[Materials provided]

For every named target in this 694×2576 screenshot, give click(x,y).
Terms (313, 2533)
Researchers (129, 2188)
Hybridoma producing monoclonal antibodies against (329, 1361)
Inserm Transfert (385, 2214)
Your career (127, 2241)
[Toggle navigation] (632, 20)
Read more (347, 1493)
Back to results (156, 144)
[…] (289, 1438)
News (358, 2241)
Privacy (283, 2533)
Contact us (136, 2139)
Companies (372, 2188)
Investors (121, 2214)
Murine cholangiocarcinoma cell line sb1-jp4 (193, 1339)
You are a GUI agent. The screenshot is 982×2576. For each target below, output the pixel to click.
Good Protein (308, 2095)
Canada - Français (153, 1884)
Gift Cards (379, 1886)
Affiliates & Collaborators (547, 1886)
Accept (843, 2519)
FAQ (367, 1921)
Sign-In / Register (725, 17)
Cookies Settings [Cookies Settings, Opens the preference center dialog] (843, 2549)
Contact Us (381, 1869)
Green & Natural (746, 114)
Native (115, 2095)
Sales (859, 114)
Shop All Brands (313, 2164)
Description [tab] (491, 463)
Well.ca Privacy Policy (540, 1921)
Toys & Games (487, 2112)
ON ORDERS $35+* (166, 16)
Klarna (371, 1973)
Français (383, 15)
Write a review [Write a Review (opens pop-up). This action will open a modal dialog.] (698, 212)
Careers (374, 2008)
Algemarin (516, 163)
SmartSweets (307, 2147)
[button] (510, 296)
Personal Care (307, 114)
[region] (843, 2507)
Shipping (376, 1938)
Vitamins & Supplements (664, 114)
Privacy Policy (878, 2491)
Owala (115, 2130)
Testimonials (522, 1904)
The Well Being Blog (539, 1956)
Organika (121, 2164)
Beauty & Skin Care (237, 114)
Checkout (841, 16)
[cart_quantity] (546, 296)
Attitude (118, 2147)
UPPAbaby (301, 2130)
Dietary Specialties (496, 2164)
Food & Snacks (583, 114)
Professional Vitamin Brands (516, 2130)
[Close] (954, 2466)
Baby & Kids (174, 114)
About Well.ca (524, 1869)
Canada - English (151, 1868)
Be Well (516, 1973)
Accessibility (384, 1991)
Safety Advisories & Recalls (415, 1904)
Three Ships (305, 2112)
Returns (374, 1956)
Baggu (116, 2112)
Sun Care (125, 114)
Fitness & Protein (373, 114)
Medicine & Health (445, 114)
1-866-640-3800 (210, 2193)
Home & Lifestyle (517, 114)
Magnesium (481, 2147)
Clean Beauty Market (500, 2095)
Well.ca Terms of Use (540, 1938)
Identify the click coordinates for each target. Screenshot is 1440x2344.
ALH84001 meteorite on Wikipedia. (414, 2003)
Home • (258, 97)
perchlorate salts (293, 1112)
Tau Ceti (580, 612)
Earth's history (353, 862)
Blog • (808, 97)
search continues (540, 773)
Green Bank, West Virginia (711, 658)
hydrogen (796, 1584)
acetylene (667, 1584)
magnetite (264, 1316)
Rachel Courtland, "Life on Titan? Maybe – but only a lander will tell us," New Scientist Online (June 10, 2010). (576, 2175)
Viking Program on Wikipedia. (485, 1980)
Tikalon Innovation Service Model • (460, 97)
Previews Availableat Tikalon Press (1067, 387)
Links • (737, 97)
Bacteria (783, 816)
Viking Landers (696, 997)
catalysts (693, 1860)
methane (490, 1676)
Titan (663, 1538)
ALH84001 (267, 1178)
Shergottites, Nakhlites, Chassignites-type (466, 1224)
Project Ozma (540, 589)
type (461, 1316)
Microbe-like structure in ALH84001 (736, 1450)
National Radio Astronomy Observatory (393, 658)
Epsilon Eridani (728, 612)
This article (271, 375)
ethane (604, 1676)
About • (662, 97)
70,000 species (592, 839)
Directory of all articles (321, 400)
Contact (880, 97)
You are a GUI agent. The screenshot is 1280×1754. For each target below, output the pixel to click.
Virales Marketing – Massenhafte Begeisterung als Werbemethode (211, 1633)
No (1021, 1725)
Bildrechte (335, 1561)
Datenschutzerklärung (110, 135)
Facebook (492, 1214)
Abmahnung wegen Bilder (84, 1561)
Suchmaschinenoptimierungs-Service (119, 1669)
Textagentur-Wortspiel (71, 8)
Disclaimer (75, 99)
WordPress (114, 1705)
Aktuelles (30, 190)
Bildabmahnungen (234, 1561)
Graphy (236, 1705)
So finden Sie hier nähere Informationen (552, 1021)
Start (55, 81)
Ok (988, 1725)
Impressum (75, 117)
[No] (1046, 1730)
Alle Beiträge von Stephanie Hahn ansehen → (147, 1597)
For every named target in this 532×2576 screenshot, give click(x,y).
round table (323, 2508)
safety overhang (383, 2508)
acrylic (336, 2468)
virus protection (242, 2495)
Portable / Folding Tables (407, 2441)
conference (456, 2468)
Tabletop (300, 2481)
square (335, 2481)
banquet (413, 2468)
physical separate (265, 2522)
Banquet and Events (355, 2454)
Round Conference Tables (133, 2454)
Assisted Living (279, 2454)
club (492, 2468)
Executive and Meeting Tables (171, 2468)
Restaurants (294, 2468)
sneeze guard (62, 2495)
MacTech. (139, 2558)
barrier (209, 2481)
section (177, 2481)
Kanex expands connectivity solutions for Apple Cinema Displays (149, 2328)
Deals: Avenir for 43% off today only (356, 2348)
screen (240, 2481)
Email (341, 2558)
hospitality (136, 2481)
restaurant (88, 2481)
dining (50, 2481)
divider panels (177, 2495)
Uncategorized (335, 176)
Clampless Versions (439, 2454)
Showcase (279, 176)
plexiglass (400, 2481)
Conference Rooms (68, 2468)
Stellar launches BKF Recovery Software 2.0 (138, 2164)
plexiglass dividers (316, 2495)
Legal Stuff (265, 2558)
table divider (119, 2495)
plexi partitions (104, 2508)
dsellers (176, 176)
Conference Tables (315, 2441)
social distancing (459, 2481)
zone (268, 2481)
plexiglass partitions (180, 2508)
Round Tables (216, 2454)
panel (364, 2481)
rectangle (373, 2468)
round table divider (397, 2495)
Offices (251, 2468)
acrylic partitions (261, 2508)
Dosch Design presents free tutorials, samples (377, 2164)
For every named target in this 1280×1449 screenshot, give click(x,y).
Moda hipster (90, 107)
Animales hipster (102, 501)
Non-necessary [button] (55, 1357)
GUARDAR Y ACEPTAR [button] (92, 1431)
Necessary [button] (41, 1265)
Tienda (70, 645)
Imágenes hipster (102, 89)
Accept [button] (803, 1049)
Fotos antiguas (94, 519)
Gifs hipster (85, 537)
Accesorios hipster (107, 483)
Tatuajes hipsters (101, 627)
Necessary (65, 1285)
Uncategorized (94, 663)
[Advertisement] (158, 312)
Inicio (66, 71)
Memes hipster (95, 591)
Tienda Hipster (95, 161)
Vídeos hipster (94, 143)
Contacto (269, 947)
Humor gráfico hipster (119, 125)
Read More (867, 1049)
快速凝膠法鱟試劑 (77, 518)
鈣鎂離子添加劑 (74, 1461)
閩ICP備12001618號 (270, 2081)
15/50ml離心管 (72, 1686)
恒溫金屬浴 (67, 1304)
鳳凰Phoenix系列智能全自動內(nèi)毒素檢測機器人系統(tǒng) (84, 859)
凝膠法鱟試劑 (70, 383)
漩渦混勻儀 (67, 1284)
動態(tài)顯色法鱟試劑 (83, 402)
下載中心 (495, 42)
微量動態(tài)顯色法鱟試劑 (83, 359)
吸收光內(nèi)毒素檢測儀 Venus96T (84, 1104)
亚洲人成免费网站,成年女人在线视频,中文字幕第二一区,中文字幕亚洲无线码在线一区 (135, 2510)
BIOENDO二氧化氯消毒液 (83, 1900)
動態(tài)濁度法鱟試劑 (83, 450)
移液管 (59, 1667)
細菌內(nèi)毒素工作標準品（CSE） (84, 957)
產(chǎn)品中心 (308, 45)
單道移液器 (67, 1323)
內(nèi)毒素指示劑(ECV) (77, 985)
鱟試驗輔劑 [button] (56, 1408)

[/Materials provided]

Your assignment »
Exactly reproduce the lines of the data above that run from the line containing "table divider (119, 2495)" through the final one.

Result for this task »
table divider (119, 2495)
plexi partitions (104, 2508)
dsellers (176, 176)
Conference Tables (315, 2441)
social distancing (459, 2481)
zone (268, 2481)
plexiglass partitions (180, 2508)
Round Tables (216, 2454)
panel (364, 2481)
rectangle (373, 2468)
round table divider (397, 2495)
Offices (251, 2468)
acrylic partitions (261, 2508)
Dosch Design presents free tutorials, samples (377, 2164)
For every named target in this 1280×1449 screenshot, give click(x,y).
Moda hipster (90, 107)
Animales hipster (102, 501)
Non-necessary [button] (55, 1357)
GUARDAR Y ACEPTAR [button] (92, 1431)
Necessary [button] (41, 1265)
Tienda (70, 645)
Imágenes hipster (102, 89)
Accept [button] (803, 1049)
Fotos antiguas (94, 519)
Gifs hipster (85, 537)
Accesorios hipster (107, 483)
Tatuajes hipsters (101, 627)
Necessary (65, 1285)
Uncategorized (94, 663)
[Advertisement] (158, 312)
Inicio (66, 71)
Memes hipster (95, 591)
Tienda Hipster (95, 161)
Vídeos hipster (94, 143)
Contacto (269, 947)
Humor gráfico hipster (119, 125)
Read More (867, 1049)
快速凝膠法鱟試劑 (77, 518)
鈣鎂離子添加劑 (74, 1461)
閩ICP備12001618號 (270, 2081)
15/50ml離心管 (72, 1686)
恒溫金屬浴 (67, 1304)
鳳凰Phoenix系列智能全自動內(nèi)毒素檢測機器人系統(tǒng) (84, 859)
凝膠法鱟試劑 (70, 383)
漩渦混勻儀 (67, 1284)
動態(tài)顯色法鱟試劑 (83, 402)
下載中心 (495, 42)
微量動態(tài)顯色法鱟試劑 (83, 359)
吸收光內(nèi)毒素檢測儀 Venus96T (84, 1104)
亚洲人成免费网站,成年女人在线视频,中文字幕第二一区,中文字幕亚洲无线码在线一区 (135, 2510)
BIOENDO二氧化氯消毒液 (83, 1900)
動態(tài)濁度法鱟試劑 (83, 450)
移液管 (59, 1667)
細菌內(nèi)毒素工作標準品（CSE） (84, 957)
產(chǎn)品中心 (308, 45)
單道移液器 (67, 1323)
內(nèi)毒素指示劑(ECV) (77, 985)
鱟試驗輔劑 [button] (56, 1408)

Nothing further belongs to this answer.